For me, Christmas should always involve two things: picturesque snow views outside my window and delicious moan-worthy vegan cookies. I usually get the cookies, but the snow…well, snow in December is one of those rare things that *close to never* happens in the south.

So I was more than surprised this past weekend, when dreams became a reality yo!

Our little snowstorm, which is now being referred to as “The Fast and the Flurry-ist 2017”, crept up with a quickness and dropped itself down without apology. Experiencing a massive hit of snow on a late Friday afternoon was enough to make me feel merry and bright, but waking up on Saturday morning to a stunning winter wonderland in my backyard???

I was over. the. moon. 😀 Or as Stimpy would say, “JOOOOOOOYYYY!”

And yes, I’m still allowed to have the same response as a 5 year old when I see snow. So there.

I’m also allowed to act like a 5 year old when I get snow AND cookies simultaneously.

And yes, I’m referring to these deliciously simple Gluten-Free Vegan Sandwich Cookies, which have been “hit by a truck load of mixed nuts” and squished with melted gooey marshmallows.

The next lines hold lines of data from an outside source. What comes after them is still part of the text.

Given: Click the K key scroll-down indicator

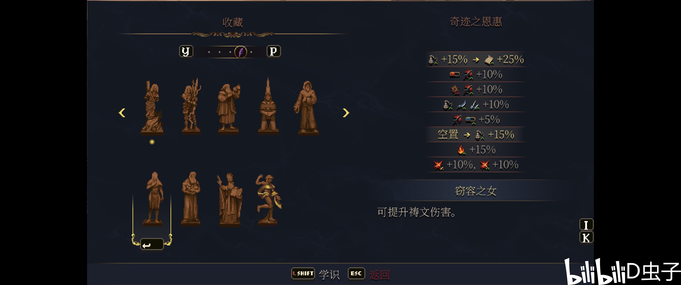Looking at the screenshot, I should click(x=586, y=237).

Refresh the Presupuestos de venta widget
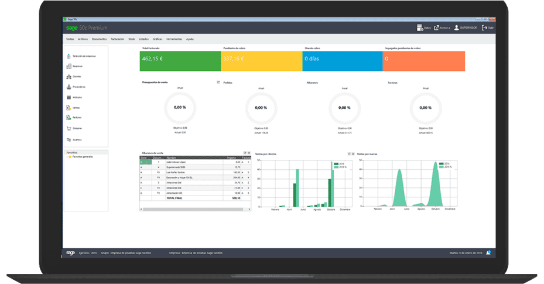[218, 83]
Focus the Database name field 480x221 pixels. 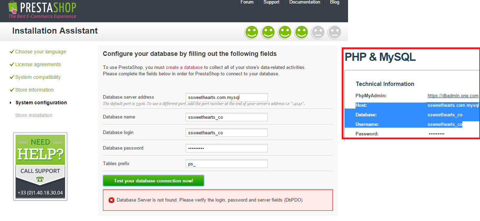point(227,117)
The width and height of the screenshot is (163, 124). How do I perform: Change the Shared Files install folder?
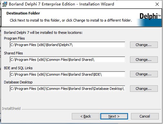tap(144, 60)
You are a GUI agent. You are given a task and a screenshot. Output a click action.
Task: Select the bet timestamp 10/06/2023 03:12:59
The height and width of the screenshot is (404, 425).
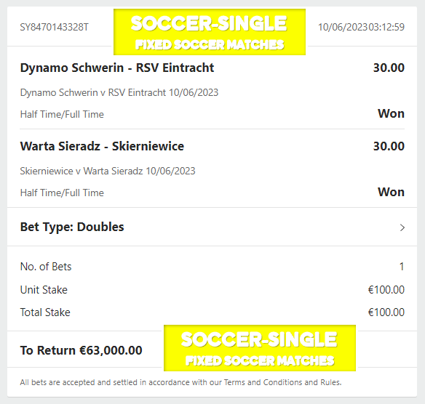361,27
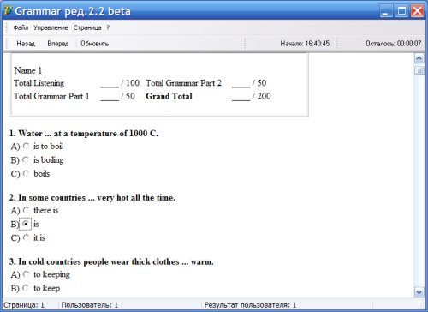Choose 'boils' answer for question 1
This screenshot has height=312, width=428.
(26, 173)
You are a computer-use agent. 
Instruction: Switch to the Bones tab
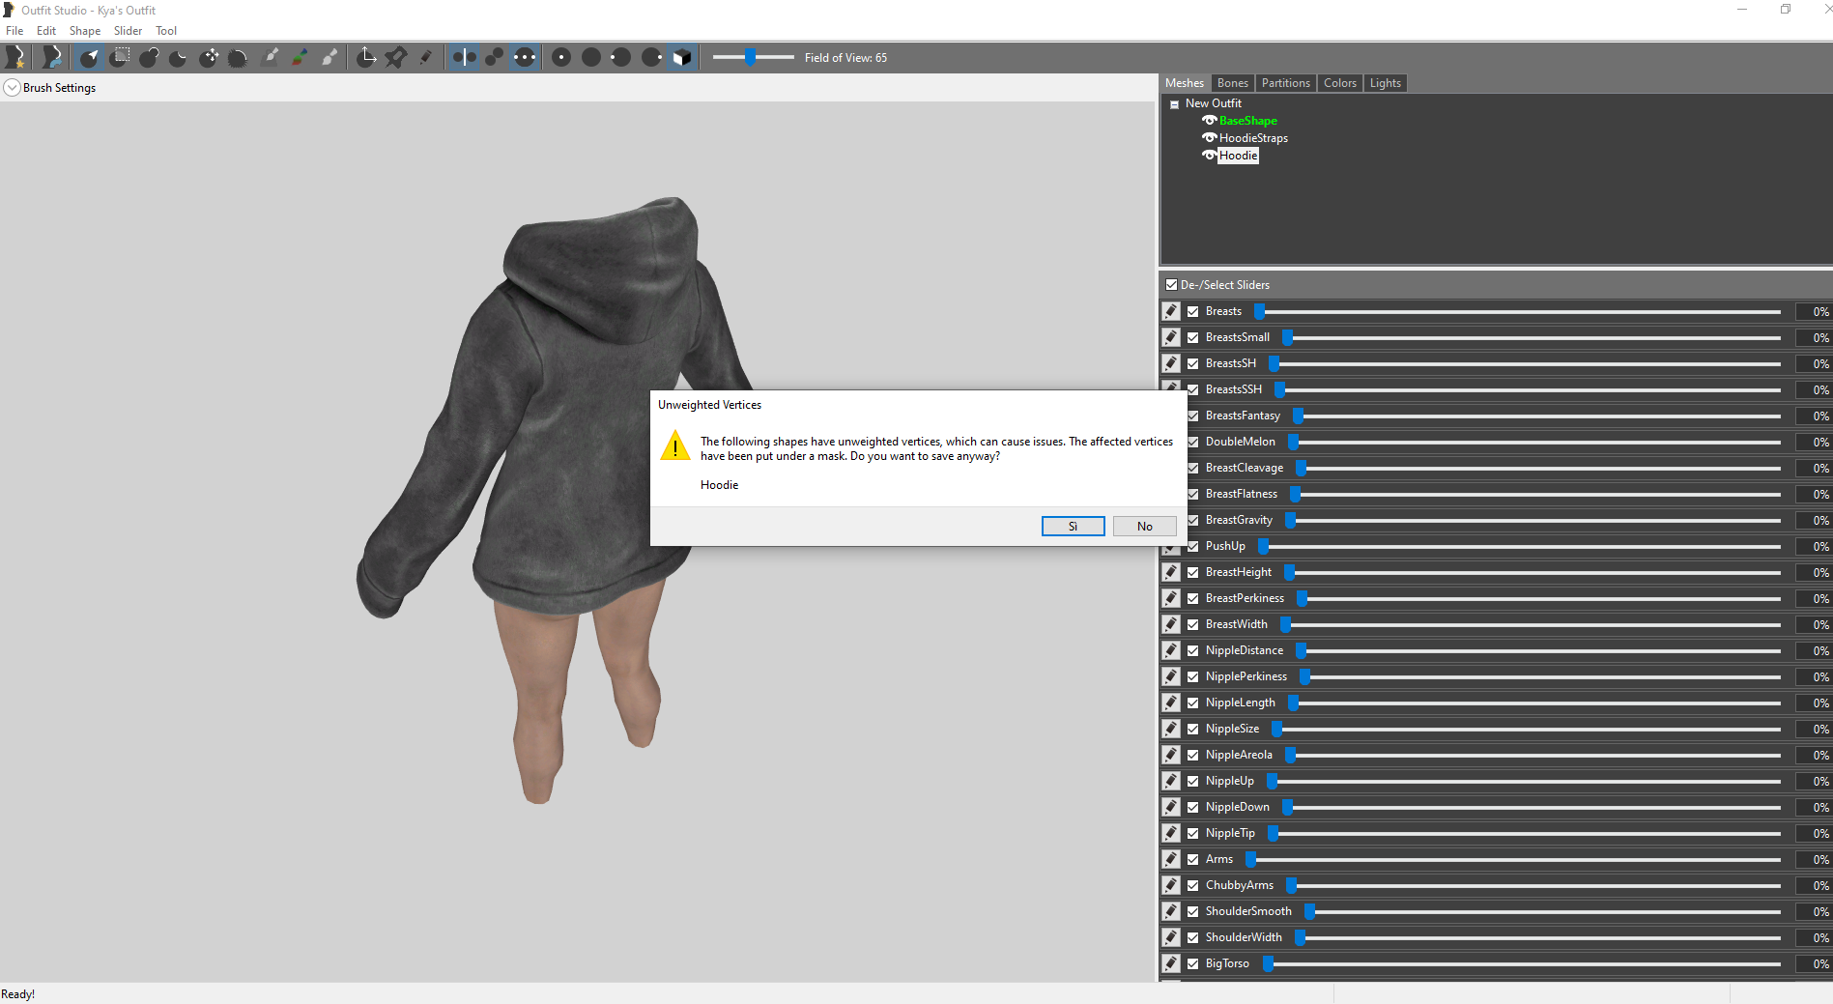tap(1232, 83)
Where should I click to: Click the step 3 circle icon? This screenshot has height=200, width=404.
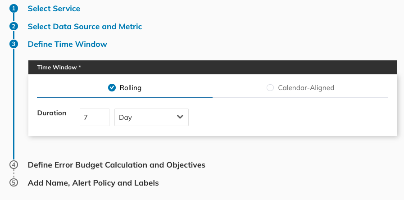pos(14,44)
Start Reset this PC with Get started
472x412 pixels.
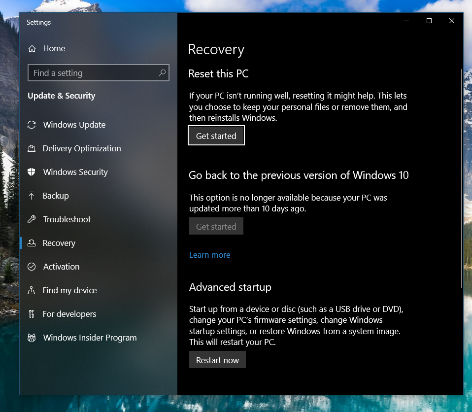(x=216, y=136)
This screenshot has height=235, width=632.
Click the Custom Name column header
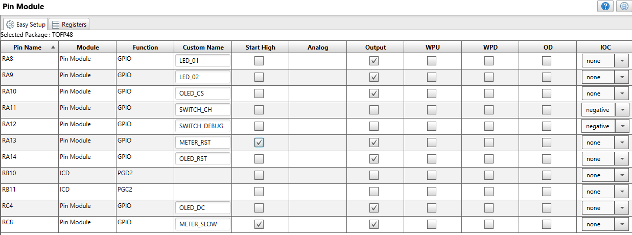pyautogui.click(x=203, y=48)
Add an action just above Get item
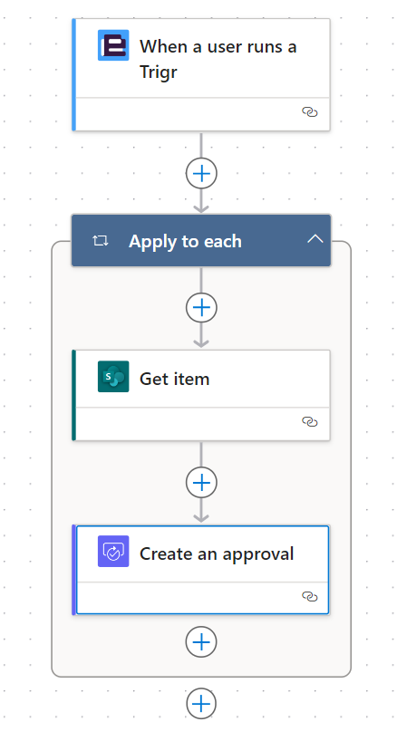 201,308
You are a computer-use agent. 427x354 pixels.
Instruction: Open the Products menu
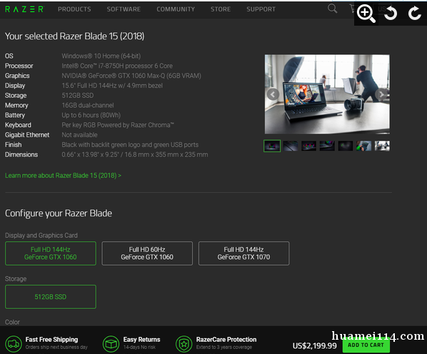[74, 9]
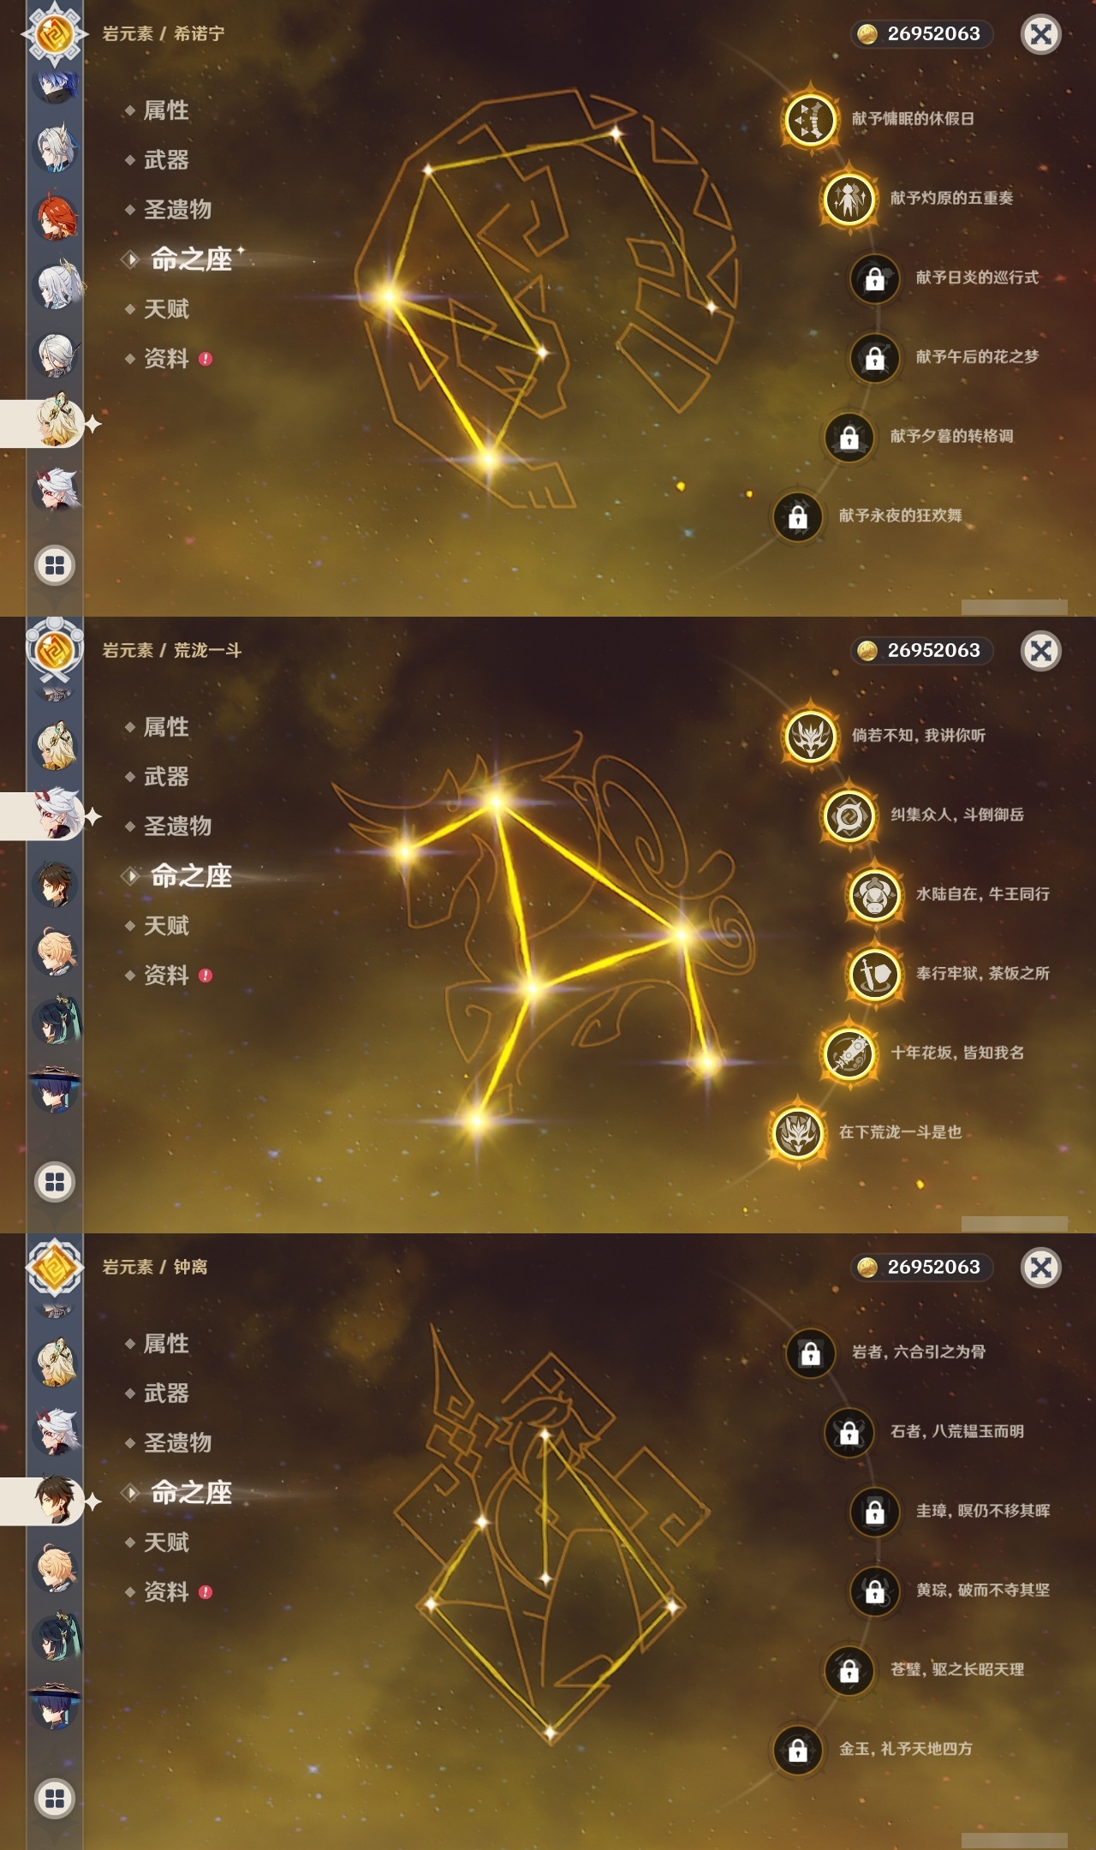Open the 献予灼原的五重奏 constellation node

tap(849, 199)
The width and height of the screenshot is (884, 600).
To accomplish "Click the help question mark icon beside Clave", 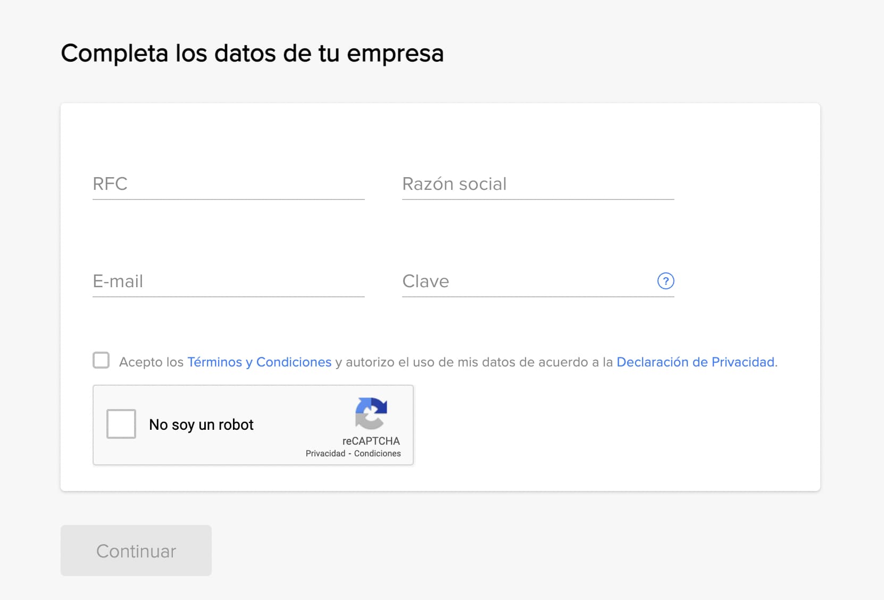I will click(x=665, y=281).
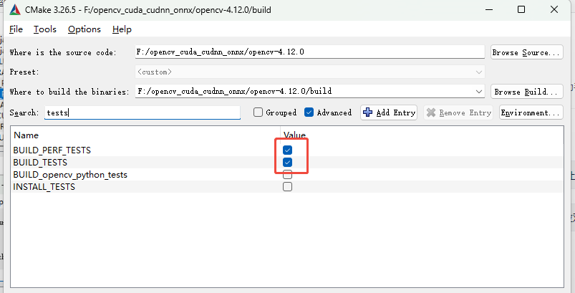Disable the Advanced checkbox
The height and width of the screenshot is (293, 575).
(x=309, y=112)
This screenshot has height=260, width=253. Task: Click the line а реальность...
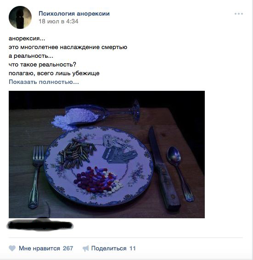(31, 56)
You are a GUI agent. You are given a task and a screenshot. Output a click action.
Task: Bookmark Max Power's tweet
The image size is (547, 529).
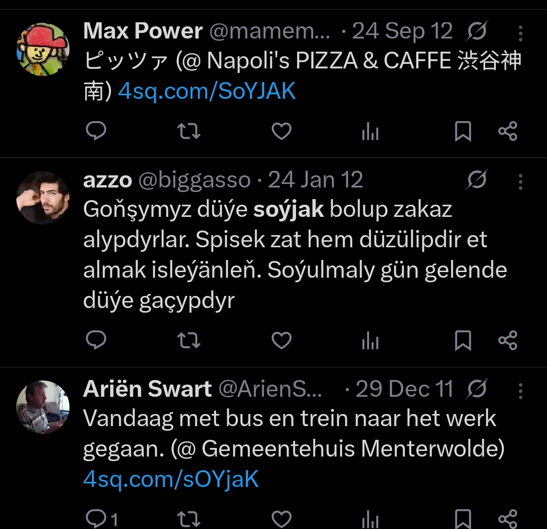pyautogui.click(x=463, y=131)
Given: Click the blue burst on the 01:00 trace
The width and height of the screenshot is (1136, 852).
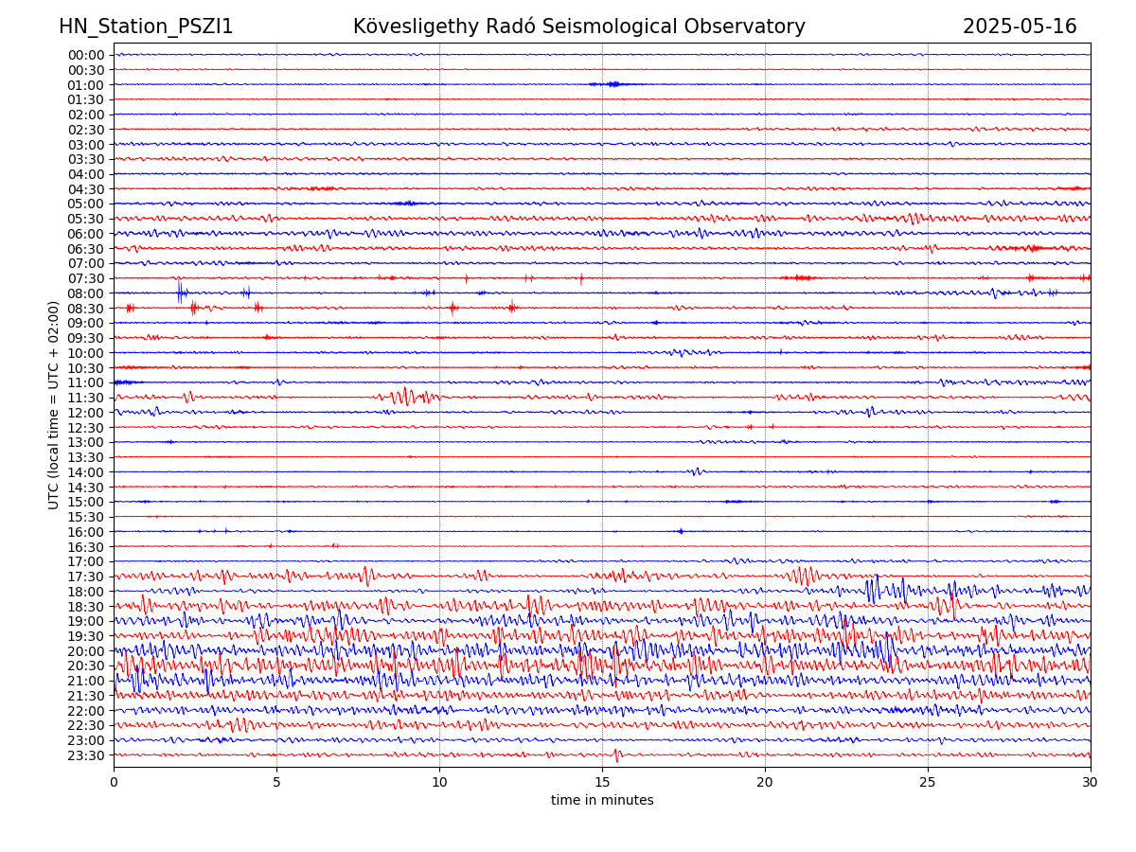Looking at the screenshot, I should (612, 84).
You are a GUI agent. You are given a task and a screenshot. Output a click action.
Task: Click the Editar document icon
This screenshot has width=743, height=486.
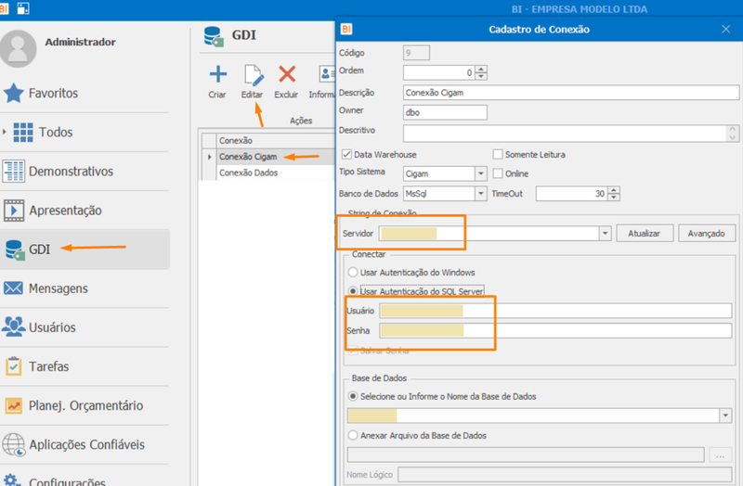click(253, 75)

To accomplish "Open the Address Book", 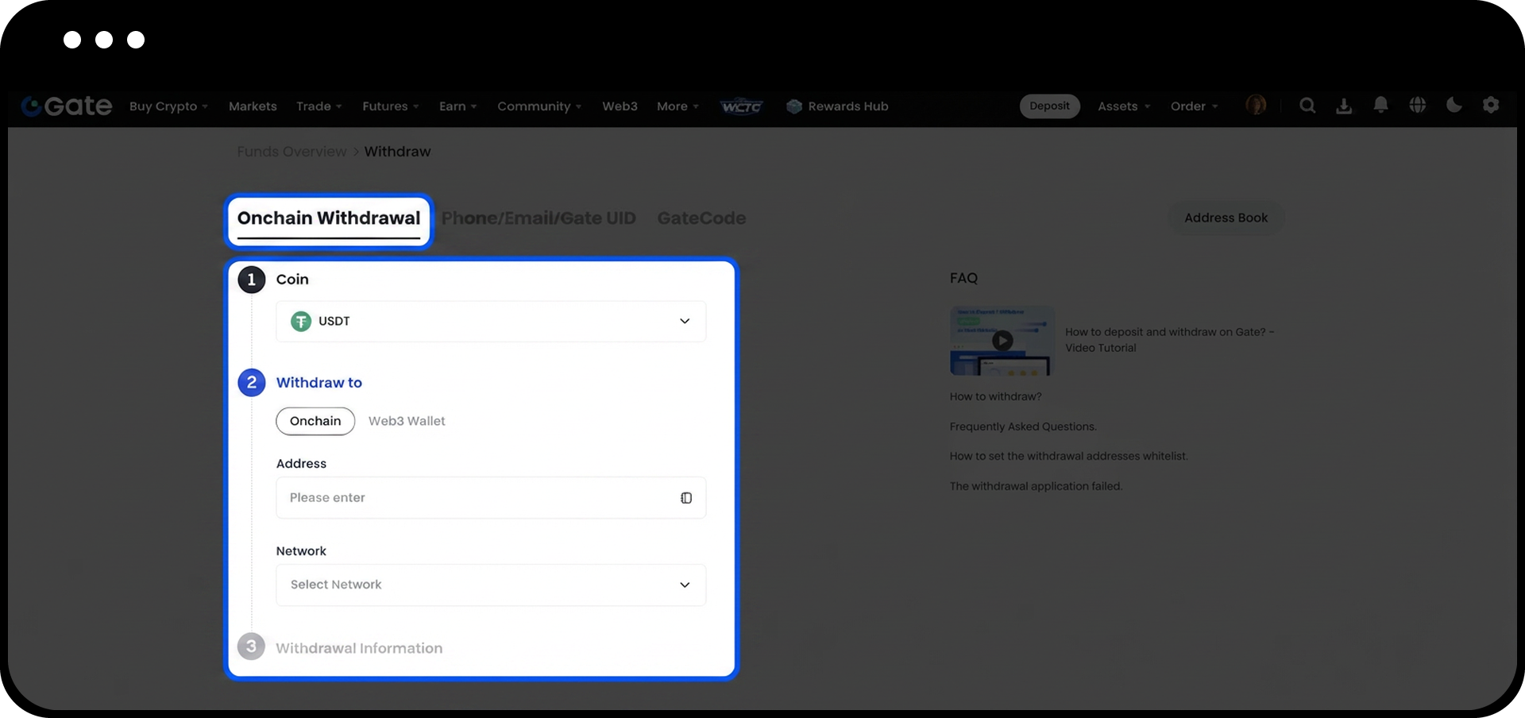I will tap(1226, 218).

Because what holiday would be complete without mixed nuts, the food AND the film!? #snowdayandamovie

If you’re a fan of “Mixed Nuts” the movie, then you’re in good company. It sure doesn’t feel like Christmas until I see Liev Schreiber dance with Steve Martin, Madeline Khan rap in an elevator, and Adam Sandler play the ukulele.

True, there are so many things for me to wonder Adam, but I got 99 problems and these cookies ain’t one.

So if you want to get into the holiday spirit and kick back with a few laughs, I highly recommend watching this movie while you enjoy a few stacks of these sandwich cookies! They only take about 15 minutes of active prep + 10 minutes bake time. Plus? There’s no shame when your treats are gluten-free + dairy-free + egg-free + peanut-free + cruelty-free!

I can only dream that the snow will come back in time for Christmas, but luckily, “in every pothole there is hope”, and I can still live it up with my cookie fix.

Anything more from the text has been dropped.